Le 3 mai dernier, le Ministère du Travail publiait son Protocole national de déconfinement pour les entreprises, en complément des 48 guides métiers déjà mis à disposition par les différentes fédérations professionnelles. Chaque branche s’est depuis saisie de cet outil pour adapter ces préconisations aux métiers et aux spécificités des terrains professionnels. La branche du Conseil n’est naturellement pas en reste, et nous nous efforçons depuis maintenant 3 semaines d’envisager la reprise de nos activités dans nos locaux.

Une reprise progressive 

Soucieux de respecter autant que possible les recommandations sanitaires, nous maintenons le télétravail de notre équipe à 100% jusqu’à fin mai, et une rotation des plannings des collaborateurs sera établie pour un retour au bureau à partir du mois de juin. Le besoin se fait sentir d’une reprise rapide et les missions ouvertes ces derniers jours concernent des recrutements urgents, suspendus un temps mais toujours indispensables. L’objectif de ce retour au bureau n’est toutefois pas de retrouver le même rythme qu’avant, en systématisant les entretiens en présentiel. Il s’agit d’abord de donner la possibilité aux candidats « shortlistés », arrivés en fin de process, de valider les étapes franchies jusque-là et de pouvoir rencontrer le client.

Les entretiens en visio seront donc maintenus dans une très large proportion afin de limiter les déplacements. Les entretiens de fin de processus et chez les clients sont quant à eux possibles en présentiel, car ils sont nécessaires pour valider la poursuite du process ou la finalisation d’un recrutement. Des mesures sanitaires sont naturellement mises en place pour reprendre le chemin du bureau et accueillir les candidats dans les meilleures conditions.*

« Cette reprise a quand-même un goût d’entre-deux assez désagréable », explique Mathieu. « On maintient le télétravail parce qu’on sait que c’est la règle et qu’on le peut, mais c’est très inconfortable parce qu’il faut jongler entre des contraintes familiales toujours réelles, les contraintes organisationnelles d’un retour au bureau en fonction des possibilités de chacun et les contraintes des clients, qui reviennent vers nous avec de réelles attentes et des plannings tout aussi compliqués. On est naturellement très heureux de voir l’activité du cabinet se poursuivre, mais on ressent un sentiment d’urgence dans les échanges avec nos clients, en plus d’un contexte global qui reste très anxiogène. »

« Nous pensons que la réponse est forcément à trouver dans l’humain », ajoute Julien, « et c’est pourquoi on ne peut pas repousser indéfiniment le retour au bureau. Les collaborateurs ont besoin de se retrouver, de recréer du collectif et de reprendre un rythme pro-perso sans la frustration d’être à moitié partout. On l’a vu très vite entre associés : on a avancé sur énormément de sujets de fond durant ces semaines de confinement en s’appelant plusieurs fois par jour, mais il a fallu qu’on se retrouve en face-à-face pour mettre un point final à ces échanges et pour pouvoir se dire qu’on avait traité les sujets ». « Par ailleurs, même si c’est en demi-équipe et en décalé, pour beaucoup la perspective de revenir sur le lieu de travail est un vrai bol d’air après ces longues semaines de confinement en famille ! », renchérit Mathieu.

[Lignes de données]

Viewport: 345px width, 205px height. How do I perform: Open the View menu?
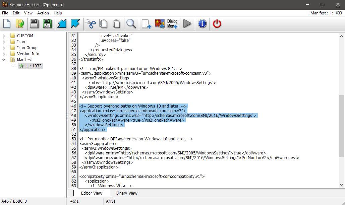pos(28,13)
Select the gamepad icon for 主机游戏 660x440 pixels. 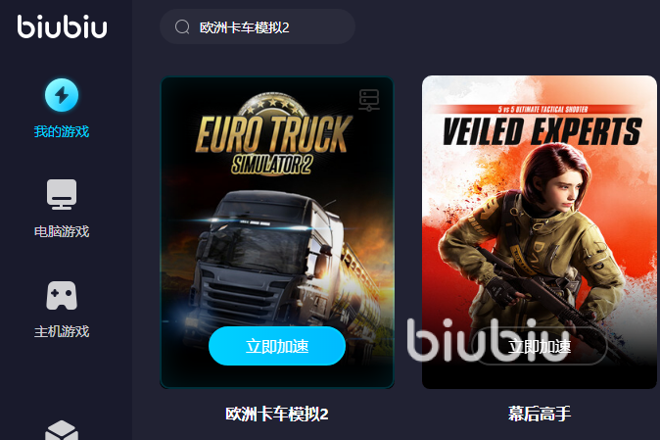62,295
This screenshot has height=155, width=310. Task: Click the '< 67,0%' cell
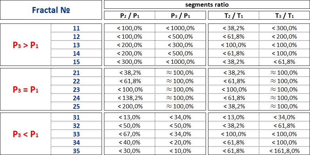click(130, 134)
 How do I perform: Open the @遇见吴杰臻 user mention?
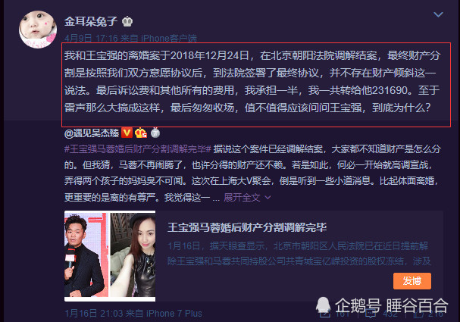pyautogui.click(x=92, y=133)
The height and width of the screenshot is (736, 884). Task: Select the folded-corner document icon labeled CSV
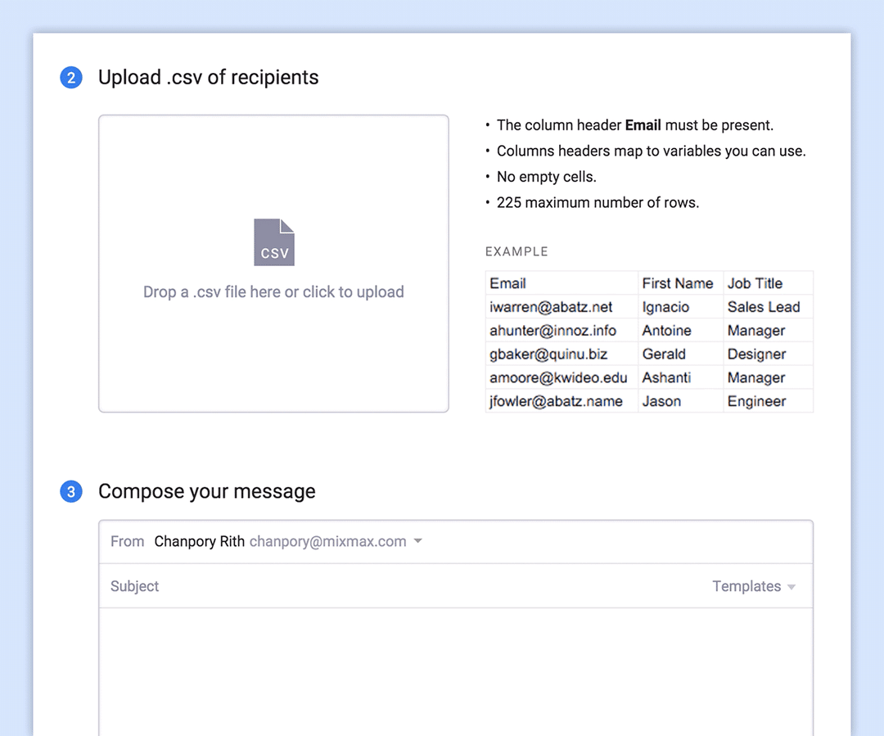273,242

• **CONSIGNES DE L'EXERCICE**
1. Modifiez les lignes de données, de la ligne qui contient « The height and » jusqu'à la fin de ces lignes de données, en remplaçant « folded-corner » par « dog-eared » sans rien changer d'autre. Ne redonnez que ces lignes, sans les images.
2. Poursuivez, s'il vous plaît, le texte sur la reprise d'activité du cabinet après le confinement, à partir de sa dernière phrase.

• **RÉPONSES FOURNIES**
1.
The height and width of the screenshot is (736, 884). Task: Select the dog-eared document icon labeled CSV
273,242

2.
Des limites finalement pas si virtuelles

Si notre processus de recrutement est en grande partie digitalisé et si nous avons les moyens de poursuivre notre activité à distance, soyons réalistes :  on ne recrute pas son futur DAF sur la base d’un entretien Skype. On recrute non seulement des profils mais aussi une personnalité, et l’entretien en visio nous prive d’un certain nombre de signaux non-verbaux mais néanmoins essentiels à l’évaluation d’un candidat (la posture, le regard, les réactions en situation…). Mais, en attendant de pouvoir organiser des entretiens en chair et en os, et parce que le virtuel reste encore la règle, il faut bien avancer !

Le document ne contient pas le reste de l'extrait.